▸ **Provided data**:
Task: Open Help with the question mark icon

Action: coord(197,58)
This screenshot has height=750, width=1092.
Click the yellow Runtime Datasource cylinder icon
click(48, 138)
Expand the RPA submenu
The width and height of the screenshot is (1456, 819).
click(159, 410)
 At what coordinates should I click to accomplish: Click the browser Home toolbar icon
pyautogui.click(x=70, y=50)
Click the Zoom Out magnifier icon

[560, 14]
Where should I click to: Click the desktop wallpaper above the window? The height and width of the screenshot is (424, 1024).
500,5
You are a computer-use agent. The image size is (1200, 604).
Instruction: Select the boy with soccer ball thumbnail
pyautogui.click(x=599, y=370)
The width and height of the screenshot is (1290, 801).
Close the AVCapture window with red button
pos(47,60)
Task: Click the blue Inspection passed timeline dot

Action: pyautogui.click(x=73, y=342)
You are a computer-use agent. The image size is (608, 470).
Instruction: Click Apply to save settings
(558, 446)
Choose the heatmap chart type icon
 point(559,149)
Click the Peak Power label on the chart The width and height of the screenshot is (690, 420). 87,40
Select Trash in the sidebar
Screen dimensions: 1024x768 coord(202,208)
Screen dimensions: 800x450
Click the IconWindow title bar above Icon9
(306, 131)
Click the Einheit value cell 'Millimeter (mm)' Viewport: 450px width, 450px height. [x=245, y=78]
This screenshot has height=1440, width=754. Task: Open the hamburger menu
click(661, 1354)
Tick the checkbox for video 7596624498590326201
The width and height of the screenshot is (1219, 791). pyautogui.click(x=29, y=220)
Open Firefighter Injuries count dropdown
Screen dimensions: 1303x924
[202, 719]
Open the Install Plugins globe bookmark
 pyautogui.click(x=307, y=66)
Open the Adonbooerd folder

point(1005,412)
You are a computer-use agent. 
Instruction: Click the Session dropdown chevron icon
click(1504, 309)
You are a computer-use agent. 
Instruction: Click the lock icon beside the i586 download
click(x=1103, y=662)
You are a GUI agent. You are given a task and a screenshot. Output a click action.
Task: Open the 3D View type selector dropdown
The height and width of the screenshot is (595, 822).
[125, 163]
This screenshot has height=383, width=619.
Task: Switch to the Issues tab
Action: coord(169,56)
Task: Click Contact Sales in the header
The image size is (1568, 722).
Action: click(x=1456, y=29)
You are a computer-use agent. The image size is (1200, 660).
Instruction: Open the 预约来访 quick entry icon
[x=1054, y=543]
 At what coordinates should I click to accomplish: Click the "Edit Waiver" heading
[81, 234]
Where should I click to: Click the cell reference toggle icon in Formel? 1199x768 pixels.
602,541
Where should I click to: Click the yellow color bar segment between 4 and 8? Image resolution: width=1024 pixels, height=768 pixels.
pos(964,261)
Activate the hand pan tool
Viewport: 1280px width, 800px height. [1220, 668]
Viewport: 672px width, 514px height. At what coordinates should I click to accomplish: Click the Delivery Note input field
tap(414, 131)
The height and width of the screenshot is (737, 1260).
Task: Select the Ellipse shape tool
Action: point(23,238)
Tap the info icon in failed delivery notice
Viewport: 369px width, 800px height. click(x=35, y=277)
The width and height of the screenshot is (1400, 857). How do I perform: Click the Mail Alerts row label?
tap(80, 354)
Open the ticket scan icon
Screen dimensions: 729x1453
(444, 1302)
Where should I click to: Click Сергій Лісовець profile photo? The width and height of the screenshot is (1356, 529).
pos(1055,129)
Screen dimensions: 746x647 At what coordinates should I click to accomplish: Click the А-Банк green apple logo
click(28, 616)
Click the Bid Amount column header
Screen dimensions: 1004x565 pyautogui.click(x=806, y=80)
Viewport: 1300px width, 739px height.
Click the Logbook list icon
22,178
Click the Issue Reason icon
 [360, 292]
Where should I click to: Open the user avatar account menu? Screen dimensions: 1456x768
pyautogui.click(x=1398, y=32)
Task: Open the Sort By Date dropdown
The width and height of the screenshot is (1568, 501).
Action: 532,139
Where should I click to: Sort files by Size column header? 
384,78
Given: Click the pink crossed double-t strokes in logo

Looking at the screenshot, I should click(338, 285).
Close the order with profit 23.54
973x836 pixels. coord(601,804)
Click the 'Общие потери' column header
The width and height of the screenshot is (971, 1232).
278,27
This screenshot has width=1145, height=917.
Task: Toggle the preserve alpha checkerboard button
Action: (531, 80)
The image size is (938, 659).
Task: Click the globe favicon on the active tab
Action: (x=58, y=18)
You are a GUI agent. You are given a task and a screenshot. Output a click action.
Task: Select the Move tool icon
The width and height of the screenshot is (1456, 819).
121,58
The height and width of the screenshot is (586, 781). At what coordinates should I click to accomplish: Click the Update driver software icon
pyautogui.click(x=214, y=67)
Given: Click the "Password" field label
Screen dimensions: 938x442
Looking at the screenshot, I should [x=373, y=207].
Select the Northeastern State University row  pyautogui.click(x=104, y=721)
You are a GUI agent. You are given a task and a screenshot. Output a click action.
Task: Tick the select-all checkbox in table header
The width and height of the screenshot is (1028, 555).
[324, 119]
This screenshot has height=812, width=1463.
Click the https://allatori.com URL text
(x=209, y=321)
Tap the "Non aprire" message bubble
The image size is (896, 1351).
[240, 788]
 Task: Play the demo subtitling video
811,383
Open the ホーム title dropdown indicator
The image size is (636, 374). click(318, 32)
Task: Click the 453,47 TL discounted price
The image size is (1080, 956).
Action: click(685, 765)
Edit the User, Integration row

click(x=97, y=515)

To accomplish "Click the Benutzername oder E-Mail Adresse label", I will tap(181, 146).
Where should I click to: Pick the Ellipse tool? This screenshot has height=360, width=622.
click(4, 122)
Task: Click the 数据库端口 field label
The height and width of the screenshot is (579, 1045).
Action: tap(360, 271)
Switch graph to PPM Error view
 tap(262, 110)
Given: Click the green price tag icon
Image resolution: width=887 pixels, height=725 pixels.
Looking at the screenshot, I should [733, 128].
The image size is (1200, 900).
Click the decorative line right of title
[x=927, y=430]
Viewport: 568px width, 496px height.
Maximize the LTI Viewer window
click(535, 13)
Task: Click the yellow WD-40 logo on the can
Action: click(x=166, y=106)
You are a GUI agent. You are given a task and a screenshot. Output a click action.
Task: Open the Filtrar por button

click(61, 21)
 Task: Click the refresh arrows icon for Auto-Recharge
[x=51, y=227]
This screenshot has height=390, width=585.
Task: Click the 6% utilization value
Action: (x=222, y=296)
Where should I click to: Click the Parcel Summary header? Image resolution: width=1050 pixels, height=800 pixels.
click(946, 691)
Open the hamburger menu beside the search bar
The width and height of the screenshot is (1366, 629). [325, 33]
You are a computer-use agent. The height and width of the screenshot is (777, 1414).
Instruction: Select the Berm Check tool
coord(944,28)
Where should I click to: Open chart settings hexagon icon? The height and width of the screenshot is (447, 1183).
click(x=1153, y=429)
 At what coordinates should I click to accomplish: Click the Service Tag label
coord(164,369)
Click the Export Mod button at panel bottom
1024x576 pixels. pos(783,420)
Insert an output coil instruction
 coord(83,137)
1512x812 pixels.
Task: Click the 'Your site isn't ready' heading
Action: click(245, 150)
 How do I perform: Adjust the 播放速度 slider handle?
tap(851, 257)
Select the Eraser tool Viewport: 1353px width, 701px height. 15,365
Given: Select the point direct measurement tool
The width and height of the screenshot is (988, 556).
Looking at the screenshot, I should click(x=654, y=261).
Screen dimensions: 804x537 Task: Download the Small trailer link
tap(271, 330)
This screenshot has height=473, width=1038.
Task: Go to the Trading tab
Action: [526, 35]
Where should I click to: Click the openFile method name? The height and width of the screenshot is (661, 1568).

▸ **Task to complete**: Copy, exactly and only, the lines above that begin with the one containing "Task: Click the blue" and finish with the one containing "Click the Peak".

▸ **Response to this task**:
Task: Click the blue Inspection passed timeline dot

Action: pyautogui.click(x=73, y=342)
You are a computer-use agent. The image size is (608, 470).
Instruction: Click Apply to save settings
(558, 446)
Choose the heatmap chart type icon
 point(559,149)
Click the Peak Power label on the chart The width and height of the screenshot is (690, 420). 87,40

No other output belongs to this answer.